This is an exciting time for the energy industry with the advent of shale plays and development of new alternative sources of energy, but there are still problems hounding the industry. These range from infighting to price speculation, among other ills, according to Raymond J. Learsy, a former commodities trader, private investor, and author of “Oil and Finance: The Epic Corruption.”

“I think price speculation is rampant. We have no oversight with an agency, the CFTC (Commodity Futures Trading Commission), that is meant to look into speculation and limit the use of speculative contract,” he told Hart Energy’s Midstream Monitor.

“The CFTC was mandated to come up with limits by January of this year, but they seem to be under very little pressure to actually come to a resolution. They have done almost next to nothing. It has been a sham and speculation goes on.”

Learsy noted that the sentiment regarding price speculation was backed up by ExxonMobil chief executive Rex Tillerson at a Senate Finance Committee hearing in May. Tillerson told Sen. Maria Cantwell (D-WA) that the price of oil, which was then trading at roughly $100 per barrel, should not be higher than $60 to $70 if the market was dictated by supply and demand fundamentals.

Such warnings from the head of an oil major to Congress aren’t new. In 1990, Leon Hess, the founder of Hess, told Congress, “I’m an old man, but I’d bet my life that if the Merc (Nymex) was not in operation, there would be ample oil and reasonable prices all over the world without this volatility.”
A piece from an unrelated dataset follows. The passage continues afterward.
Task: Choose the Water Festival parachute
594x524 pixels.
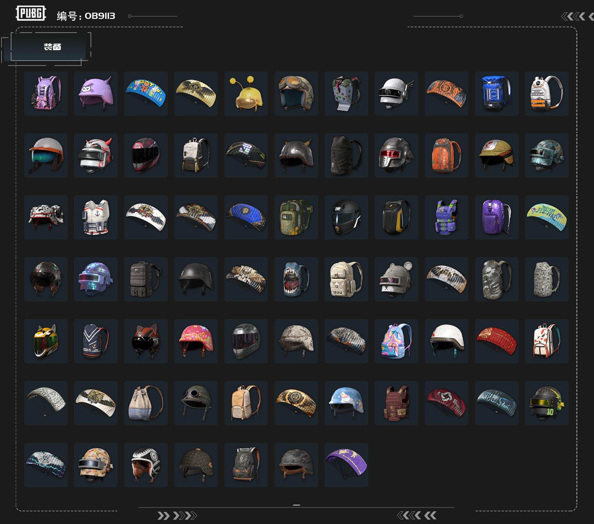Action: coord(547,217)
Learsy said, “What he was saying is that the exchanges have skewed the price of oil, taken it away from a clear supply and demand equation to something that has more to do with speculation and logarithms and God knows what else. The whole idea of a market -riven supply and demand price has pretty much gone out the window.

“Oil used to be traded between producer and consumer without any commodity exchanges. There was a steady, reasonable relationship between producers and suppliers without all of this incredibly dramatic movement of price points from one day to the next, or even within the same day.”

Another headwind facing the energy industry is the infighting from different segments, which is working against natural gas. Some opposition may be building from the alternative-energy producers that don’t want to compete with all of the natural gas that will be developed.

“The trade-off (with hydraulic fracturing) is energy independence, energy economy, and energy security. I think the producers are very aware they’re being watched carefully on this issue and I feel they have the technology to deal with it in a very safe way,” he said.

Additionally, natural gas is facing opposition from a Congress that is heavily influenced by the oil and coal industries. “There are many forces at work that point us in the direction to use more and more gasoline, whether it’s the road builders, auto industry, or the oil industry. They all have great interest in the halls of government. It’s been very difficult to come up with a policy that reduces the consumption of gasoline, which would go a long way towards making ourselves energy independent.”

He added that if electric generation was based on market logic and supply and demand focused on the energy source most beneficial to the environment, the U.S. would be making very dramatic and quick steps to convert coal-fired power plants to gas-fired plants.

During the 2009 debates to create a domestic energy policy, Learsy noted while there were proposals to reduce carbon through a cap-and-trade system that was largely aimed at the coal industry, there was no mention of increasing use of natural gas. In his book he says, “Given the fact that natural gas, though a fossil fuel, is vastly more efficient and cleaner burning than coal- or petroleum-based products, this omission can be explained only by the malign power of vested industrial and political interests.”

He told Midstream Monitor that although the U.S. is on its way to energy independence through the development of both oil and gas shale plays, government policies designed to support natural gas are necessary to make this transition.

“It would make a lot of sense to have incentives in place to encourage the use of natural gas as a substitute for gasoline. It requires natural gas vehicles, but it also requires government subsidies and incentives for this conversion,” Learsy said.

Learsy said a domestic energy policy by his design would include a voucher system for gasoline to support such a conversion. Also, he supports the development of the Canadian tar sands and the Keystone XL pipeline.

“There is genuine concern over things such as (oil) spills, but I don’t think the alternatives are being properly weighed. Are we better off importing oil from Venezuela and Saudi Arabia? I think we are much better off putting the pipeline in.